Na noite de sábado, o senador da Pensilvânia, John Fetterman, era o único democrata do Congresso a elogiar as greves, postando em x, “Como eu sustentava há muito tempo, esse foi o movimento correto do @Potus. O Irã é o principal patrocinador mundial do terrorismo e não pode ter capacidades nucleares. So sou grato e saluta para a melhor maneira militar no mundo.

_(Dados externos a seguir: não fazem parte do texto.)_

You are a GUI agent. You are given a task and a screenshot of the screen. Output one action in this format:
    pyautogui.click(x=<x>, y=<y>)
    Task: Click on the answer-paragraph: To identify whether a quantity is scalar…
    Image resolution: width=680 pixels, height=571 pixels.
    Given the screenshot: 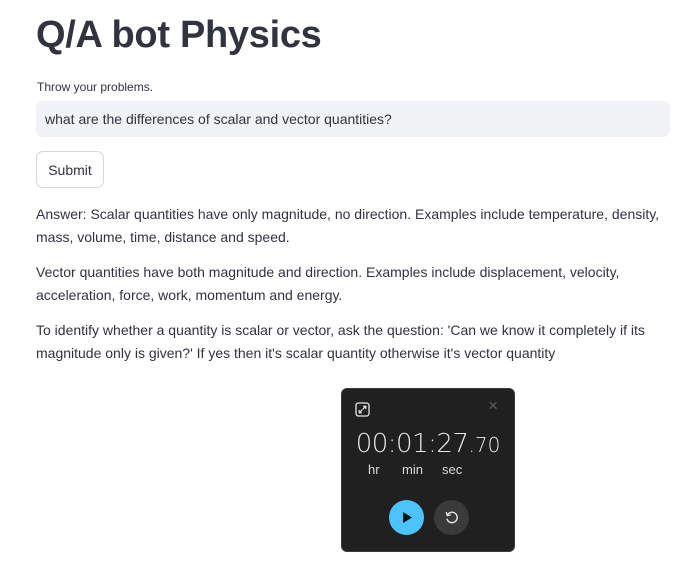 What is the action you would take?
    pyautogui.click(x=340, y=342)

Enquanto a maioria dos republicanos da Câmara e do Senado foi rápida em apoiar as greves como a “decisão certa” ou o “movimento correto”, um pequeno número de conservadores da Câmara alertou que os ataques exigiam a aprovação do Congresso.

O deputado Warren Davidson, um ex-guarda-florestal que já acusou o Congresso de “aparentemente renunciar ao seu poder sobre a guerra” após o pós-9-11, levantou questões sobre as autoridades de Trump.

“Embora a decisão do presidente Trump possa provar apenas, é difícil conceber uma lógica que seja constitucional. Estou ansioso por suas observações hoje à noite”, escreveu o republicano de Ohio no X.

Antes de Trump anunciar as greves, a deputada Marjorie Taylor Greene também alertou contra o Irã impressionante em um post no X. “Toda vez que a América está à beira da grandeza, nos envolvemos em outra guerra estrangeira. Não haveria que o Bombs não seja o que a paz é que o Bombs, que não caíram, o que a paz não foi que o Bombs. Republicano da Geórgia escreveu.

Após as greves, ela acrescentou: “Vamos nos unir e orar pela segurança de nossas tropas e americanos nos EUA no Oriente Médio. Vamos orar para que não sejam atacados por terroristas em nossa terra natal depois que nossa fronteira foi aberta nos últimos 4 anos e mais de 2 milhões de gostosas”.

Manu Raju, Lauren Fox, Haley Britzky e Alayna Treene contribuíram para este relatório.